*** Opening PROVIDED RECORDS ***

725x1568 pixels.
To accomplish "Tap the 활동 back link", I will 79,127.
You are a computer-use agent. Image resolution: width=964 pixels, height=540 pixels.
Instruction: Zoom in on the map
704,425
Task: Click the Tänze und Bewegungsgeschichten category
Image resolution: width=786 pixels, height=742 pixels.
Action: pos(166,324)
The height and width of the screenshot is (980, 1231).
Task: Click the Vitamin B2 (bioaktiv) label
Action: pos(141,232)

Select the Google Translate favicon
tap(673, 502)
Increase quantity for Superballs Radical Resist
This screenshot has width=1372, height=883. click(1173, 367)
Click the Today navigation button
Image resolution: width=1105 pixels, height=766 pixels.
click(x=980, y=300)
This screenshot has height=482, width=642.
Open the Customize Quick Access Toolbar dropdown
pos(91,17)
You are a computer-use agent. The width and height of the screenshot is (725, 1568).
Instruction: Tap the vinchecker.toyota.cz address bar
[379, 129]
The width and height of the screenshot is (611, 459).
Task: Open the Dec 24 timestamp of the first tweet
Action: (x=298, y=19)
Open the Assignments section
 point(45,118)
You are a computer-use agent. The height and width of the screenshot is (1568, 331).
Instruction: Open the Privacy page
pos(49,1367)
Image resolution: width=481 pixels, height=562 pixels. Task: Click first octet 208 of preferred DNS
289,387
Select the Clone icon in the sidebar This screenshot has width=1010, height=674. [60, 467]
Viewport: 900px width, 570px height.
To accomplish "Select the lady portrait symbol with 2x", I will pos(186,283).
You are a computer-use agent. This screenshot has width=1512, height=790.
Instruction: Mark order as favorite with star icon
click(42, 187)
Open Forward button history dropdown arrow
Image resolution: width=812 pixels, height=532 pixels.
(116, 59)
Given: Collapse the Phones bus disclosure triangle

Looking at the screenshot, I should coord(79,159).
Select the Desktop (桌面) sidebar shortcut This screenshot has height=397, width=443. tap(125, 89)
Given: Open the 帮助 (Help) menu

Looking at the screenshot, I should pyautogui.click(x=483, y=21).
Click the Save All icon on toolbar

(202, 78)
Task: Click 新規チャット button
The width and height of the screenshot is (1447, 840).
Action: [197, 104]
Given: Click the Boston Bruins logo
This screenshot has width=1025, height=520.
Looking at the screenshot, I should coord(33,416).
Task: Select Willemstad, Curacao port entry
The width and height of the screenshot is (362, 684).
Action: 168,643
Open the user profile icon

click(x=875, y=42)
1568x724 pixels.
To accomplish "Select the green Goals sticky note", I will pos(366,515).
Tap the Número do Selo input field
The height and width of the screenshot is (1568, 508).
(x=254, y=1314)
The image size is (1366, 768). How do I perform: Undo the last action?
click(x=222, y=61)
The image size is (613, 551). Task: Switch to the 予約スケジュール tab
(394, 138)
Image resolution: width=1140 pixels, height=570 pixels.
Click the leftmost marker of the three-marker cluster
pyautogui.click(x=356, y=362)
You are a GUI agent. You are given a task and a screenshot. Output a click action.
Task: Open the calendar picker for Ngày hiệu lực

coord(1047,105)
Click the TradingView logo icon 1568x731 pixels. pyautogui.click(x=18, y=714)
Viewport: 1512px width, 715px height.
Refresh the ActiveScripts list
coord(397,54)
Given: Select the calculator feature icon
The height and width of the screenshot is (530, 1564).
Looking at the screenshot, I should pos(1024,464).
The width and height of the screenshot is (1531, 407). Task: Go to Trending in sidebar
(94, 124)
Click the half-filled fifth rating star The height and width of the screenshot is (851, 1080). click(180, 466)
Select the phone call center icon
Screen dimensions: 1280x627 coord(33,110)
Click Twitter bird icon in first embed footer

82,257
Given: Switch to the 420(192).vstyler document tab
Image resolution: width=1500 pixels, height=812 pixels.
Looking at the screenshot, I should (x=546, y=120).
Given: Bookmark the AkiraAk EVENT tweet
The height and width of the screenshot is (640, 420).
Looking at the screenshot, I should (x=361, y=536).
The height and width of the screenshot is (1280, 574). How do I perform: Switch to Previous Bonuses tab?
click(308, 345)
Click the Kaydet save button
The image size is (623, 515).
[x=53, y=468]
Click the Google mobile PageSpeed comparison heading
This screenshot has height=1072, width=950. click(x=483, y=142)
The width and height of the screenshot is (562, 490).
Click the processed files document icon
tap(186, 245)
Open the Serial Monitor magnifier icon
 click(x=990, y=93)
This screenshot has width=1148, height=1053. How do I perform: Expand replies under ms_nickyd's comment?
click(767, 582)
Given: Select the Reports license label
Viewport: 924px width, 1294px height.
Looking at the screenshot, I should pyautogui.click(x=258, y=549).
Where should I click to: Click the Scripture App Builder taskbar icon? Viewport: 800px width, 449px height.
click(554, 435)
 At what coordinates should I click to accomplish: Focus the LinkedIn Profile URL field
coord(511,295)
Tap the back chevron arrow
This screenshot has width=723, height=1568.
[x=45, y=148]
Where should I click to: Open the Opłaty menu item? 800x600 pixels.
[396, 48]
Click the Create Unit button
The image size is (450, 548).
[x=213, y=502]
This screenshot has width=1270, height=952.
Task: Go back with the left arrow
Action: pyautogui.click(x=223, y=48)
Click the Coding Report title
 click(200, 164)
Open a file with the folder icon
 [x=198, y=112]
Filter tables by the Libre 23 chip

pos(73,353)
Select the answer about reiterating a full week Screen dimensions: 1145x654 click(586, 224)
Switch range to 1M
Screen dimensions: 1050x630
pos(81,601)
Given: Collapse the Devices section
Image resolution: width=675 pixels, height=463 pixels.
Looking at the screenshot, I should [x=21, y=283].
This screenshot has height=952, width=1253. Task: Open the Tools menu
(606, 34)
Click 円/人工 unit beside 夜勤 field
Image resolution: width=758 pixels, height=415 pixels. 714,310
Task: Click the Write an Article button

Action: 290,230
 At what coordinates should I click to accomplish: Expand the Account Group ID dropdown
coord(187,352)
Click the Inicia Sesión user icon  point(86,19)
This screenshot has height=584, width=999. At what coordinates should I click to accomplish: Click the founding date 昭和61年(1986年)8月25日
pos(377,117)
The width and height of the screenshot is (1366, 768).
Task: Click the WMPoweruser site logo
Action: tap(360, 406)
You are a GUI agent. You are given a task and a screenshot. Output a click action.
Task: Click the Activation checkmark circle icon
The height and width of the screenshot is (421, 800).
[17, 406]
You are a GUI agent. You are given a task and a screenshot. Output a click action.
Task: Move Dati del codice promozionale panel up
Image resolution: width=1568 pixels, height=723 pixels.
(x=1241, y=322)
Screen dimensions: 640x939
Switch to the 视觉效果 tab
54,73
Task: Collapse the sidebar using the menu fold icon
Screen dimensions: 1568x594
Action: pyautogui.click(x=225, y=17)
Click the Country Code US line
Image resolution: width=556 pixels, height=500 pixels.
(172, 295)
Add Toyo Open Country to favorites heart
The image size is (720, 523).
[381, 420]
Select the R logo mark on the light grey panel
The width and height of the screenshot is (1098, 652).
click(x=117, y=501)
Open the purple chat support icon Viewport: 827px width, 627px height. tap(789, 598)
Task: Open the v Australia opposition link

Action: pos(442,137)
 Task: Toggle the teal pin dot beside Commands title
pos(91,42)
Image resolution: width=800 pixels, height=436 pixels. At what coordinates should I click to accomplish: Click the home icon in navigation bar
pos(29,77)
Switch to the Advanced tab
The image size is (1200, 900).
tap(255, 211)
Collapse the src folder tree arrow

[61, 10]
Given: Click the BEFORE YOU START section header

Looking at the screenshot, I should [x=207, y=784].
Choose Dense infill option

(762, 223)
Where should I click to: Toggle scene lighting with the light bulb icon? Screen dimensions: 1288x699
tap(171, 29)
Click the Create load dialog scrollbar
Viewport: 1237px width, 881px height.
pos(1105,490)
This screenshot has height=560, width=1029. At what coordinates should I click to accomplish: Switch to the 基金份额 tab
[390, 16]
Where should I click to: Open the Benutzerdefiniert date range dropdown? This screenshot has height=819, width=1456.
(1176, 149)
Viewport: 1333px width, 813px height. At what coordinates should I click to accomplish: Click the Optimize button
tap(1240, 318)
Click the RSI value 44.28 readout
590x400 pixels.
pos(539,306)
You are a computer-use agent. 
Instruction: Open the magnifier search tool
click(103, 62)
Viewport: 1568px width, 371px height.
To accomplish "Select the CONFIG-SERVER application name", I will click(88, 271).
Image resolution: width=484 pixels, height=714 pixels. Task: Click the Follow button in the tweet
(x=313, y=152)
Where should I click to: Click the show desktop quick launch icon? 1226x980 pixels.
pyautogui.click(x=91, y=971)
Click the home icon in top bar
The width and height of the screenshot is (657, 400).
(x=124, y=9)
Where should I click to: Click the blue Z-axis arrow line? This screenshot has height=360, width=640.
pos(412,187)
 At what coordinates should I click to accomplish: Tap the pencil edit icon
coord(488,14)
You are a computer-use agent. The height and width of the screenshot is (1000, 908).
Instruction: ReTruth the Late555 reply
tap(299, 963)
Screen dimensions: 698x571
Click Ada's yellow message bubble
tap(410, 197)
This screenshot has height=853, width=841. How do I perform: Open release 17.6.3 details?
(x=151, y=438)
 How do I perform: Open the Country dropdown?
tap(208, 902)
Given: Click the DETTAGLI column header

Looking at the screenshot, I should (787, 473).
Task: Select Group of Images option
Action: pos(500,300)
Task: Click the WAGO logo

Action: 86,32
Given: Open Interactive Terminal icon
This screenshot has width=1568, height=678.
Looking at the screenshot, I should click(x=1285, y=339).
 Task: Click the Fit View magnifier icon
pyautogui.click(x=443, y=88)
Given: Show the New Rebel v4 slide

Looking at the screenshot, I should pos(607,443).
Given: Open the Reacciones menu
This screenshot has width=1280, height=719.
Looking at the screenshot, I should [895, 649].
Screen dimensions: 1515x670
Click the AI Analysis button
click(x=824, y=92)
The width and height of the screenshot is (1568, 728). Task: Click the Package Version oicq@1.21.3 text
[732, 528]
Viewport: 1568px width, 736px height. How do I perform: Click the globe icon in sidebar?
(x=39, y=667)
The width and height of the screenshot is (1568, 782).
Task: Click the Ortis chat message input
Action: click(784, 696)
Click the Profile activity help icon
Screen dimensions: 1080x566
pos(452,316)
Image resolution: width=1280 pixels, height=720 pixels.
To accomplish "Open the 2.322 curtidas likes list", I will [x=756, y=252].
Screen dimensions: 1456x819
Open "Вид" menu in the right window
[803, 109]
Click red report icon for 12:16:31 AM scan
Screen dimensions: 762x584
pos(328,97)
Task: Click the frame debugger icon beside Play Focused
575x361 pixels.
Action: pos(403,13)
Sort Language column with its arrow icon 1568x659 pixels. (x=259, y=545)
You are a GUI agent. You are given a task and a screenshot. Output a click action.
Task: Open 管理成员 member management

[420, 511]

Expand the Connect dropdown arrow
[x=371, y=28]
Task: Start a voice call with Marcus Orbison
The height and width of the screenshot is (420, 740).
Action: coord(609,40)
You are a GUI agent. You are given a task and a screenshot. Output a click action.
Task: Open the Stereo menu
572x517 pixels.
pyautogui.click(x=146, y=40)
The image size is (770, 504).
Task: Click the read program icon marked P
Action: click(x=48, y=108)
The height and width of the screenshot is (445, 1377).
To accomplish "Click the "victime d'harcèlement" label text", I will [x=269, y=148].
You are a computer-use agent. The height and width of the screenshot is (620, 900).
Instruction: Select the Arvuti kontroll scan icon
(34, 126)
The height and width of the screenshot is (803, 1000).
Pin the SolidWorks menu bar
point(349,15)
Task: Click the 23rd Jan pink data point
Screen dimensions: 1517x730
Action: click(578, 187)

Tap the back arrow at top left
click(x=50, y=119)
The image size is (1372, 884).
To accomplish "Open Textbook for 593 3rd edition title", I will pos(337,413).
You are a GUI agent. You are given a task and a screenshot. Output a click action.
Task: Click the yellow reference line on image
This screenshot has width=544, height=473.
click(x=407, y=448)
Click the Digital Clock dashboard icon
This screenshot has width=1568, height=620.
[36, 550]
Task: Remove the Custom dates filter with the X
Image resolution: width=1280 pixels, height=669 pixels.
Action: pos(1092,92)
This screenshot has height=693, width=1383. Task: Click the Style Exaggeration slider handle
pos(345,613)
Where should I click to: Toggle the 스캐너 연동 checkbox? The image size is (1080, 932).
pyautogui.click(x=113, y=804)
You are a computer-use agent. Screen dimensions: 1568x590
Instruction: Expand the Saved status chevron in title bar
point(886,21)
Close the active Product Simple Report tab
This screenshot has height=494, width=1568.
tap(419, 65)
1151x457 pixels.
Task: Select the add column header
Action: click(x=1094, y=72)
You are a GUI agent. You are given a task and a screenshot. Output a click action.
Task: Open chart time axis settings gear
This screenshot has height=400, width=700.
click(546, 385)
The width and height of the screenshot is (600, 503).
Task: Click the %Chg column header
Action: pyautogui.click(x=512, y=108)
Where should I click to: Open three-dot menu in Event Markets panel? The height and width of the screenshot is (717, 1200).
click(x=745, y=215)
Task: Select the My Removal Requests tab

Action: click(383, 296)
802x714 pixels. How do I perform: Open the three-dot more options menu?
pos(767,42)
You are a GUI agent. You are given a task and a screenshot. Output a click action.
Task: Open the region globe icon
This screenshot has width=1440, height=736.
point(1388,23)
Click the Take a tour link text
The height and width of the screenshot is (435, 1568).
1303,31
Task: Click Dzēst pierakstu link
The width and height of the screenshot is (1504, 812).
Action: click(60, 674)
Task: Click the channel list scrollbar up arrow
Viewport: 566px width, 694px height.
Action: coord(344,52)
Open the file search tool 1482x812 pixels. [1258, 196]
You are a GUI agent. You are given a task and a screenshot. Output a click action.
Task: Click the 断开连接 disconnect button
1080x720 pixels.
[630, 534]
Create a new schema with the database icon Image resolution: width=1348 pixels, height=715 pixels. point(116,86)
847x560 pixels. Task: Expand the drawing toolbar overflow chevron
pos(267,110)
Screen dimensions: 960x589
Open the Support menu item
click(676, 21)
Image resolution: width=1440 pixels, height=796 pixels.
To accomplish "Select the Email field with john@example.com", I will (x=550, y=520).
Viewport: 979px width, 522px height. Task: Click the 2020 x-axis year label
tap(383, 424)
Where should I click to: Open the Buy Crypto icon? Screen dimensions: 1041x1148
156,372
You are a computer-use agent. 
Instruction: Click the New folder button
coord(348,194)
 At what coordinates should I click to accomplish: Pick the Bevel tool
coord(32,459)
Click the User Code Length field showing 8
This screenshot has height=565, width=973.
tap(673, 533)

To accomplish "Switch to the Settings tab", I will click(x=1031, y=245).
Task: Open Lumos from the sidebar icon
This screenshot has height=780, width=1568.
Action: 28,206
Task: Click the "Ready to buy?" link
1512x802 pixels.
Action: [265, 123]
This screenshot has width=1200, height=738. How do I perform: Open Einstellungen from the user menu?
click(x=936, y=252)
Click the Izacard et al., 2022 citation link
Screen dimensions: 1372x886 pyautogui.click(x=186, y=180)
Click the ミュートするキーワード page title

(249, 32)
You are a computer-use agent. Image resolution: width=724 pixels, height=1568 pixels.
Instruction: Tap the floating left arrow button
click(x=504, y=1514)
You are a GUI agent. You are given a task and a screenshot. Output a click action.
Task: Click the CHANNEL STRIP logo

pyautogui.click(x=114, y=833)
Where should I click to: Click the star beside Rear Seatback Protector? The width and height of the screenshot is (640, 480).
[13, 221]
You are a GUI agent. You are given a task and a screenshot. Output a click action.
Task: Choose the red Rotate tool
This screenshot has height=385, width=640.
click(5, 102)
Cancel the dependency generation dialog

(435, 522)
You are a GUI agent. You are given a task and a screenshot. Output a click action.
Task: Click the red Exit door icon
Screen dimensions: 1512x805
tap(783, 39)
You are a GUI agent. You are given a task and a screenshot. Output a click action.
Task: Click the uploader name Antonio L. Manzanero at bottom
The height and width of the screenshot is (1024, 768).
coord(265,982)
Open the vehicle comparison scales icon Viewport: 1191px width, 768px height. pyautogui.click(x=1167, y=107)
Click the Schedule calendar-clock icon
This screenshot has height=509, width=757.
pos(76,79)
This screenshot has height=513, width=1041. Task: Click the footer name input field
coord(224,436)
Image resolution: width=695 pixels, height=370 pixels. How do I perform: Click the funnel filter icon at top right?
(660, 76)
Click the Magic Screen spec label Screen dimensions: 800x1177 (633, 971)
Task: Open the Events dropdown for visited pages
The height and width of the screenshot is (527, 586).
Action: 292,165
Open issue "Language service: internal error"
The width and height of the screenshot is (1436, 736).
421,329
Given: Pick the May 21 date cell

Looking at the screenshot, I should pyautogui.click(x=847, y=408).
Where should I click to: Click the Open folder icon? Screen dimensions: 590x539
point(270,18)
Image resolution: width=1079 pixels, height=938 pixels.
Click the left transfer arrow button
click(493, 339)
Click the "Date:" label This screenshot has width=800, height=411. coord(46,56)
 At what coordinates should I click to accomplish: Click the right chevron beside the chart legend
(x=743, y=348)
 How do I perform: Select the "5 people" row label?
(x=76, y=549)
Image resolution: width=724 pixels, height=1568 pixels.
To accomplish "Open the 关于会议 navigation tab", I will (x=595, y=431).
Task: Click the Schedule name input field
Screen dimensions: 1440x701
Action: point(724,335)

*** Closing PROVIDED RECORDS ***

[ASSIGNED TASK] Look above for the line that contains "This screenshot has height=385, width=640.". Starting there, transcribe every line exactly until you have copied the line that contains "Task: Open the Events".

[RESULT FOR THIS TASK]
This screenshot has height=385, width=640.
click(5, 102)
Cancel the dependency generation dialog

(435, 522)
You are a GUI agent. You are given a task and a screenshot. Output a click action.
Task: Click the red Exit door icon
Screen dimensions: 1512x805
tap(783, 39)
You are a GUI agent. You are given a task and a screenshot. Output a click action.
Task: Click the uploader name Antonio L. Manzanero at bottom
The height and width of the screenshot is (1024, 768).
coord(265,982)
Open the vehicle comparison scales icon Viewport: 1191px width, 768px height. pyautogui.click(x=1167, y=107)
Click the Schedule calendar-clock icon
This screenshot has height=509, width=757.
pos(76,79)
This screenshot has height=513, width=1041. Task: Click the footer name input field
coord(224,436)
Image resolution: width=695 pixels, height=370 pixels. How do I perform: Click the funnel filter icon at top right?
(660, 76)
Click the Magic Screen spec label Screen dimensions: 800x1177 (633, 971)
Task: Open the Events dropdown for visited pages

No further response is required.